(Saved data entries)
*** Block opens ***

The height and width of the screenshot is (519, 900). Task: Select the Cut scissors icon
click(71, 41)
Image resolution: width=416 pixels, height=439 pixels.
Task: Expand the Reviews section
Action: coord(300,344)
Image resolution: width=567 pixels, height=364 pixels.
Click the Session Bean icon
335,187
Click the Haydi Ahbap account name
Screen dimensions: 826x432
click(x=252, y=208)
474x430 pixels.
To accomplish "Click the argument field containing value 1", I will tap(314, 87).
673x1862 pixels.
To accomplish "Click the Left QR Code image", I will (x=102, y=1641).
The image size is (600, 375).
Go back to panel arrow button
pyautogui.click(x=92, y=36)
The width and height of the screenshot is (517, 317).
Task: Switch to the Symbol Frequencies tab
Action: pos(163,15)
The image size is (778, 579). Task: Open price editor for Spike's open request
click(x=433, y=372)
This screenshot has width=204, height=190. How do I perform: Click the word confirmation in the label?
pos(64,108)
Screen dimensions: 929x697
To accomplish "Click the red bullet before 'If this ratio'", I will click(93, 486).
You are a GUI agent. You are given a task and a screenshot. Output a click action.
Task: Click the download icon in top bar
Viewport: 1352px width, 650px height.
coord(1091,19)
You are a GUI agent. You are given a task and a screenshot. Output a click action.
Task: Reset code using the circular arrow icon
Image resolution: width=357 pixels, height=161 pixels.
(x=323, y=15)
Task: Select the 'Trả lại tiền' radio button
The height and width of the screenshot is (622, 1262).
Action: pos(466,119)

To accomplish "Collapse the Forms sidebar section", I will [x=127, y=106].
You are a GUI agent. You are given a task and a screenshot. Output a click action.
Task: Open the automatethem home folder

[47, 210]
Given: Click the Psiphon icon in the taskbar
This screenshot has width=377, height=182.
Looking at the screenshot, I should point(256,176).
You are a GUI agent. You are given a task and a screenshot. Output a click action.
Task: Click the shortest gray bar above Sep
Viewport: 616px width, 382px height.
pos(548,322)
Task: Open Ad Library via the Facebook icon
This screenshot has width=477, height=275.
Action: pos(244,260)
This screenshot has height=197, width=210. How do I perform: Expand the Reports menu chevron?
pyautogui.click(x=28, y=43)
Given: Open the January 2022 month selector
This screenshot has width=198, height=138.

*** Block closes ***

## WHAT TO PRODUCE
Please write out exactly the line containing "Image resolution: width=357" and every line after it through the end of the records, nothing more.

## ANSWER SECTION
Image resolution: width=357 pixels, height=161 pixels.
(x=323, y=15)
Task: Select the 'Trả lại tiền' radio button
The height and width of the screenshot is (622, 1262).
Action: pos(466,119)

To accomplish "Collapse the Forms sidebar section", I will [x=127, y=106].
You are a GUI agent. You are given a task and a screenshot. Output a click action.
Task: Open the automatethem home folder

[47, 210]
Given: Click the Psiphon icon in the taskbar
This screenshot has width=377, height=182.
Looking at the screenshot, I should point(256,176).
You are a GUI agent. You are given a task and a screenshot. Output a click action.
Task: Click the shortest gray bar above Sep
Viewport: 616px width, 382px height.
pos(548,322)
Task: Open Ad Library via the Facebook icon
This screenshot has width=477, height=275.
Action: pos(244,260)
This screenshot has height=197, width=210. How do I perform: Expand the Reports menu chevron?
pyautogui.click(x=28, y=43)
Given: Open the January 2022 month selector
This screenshot has width=198, height=138.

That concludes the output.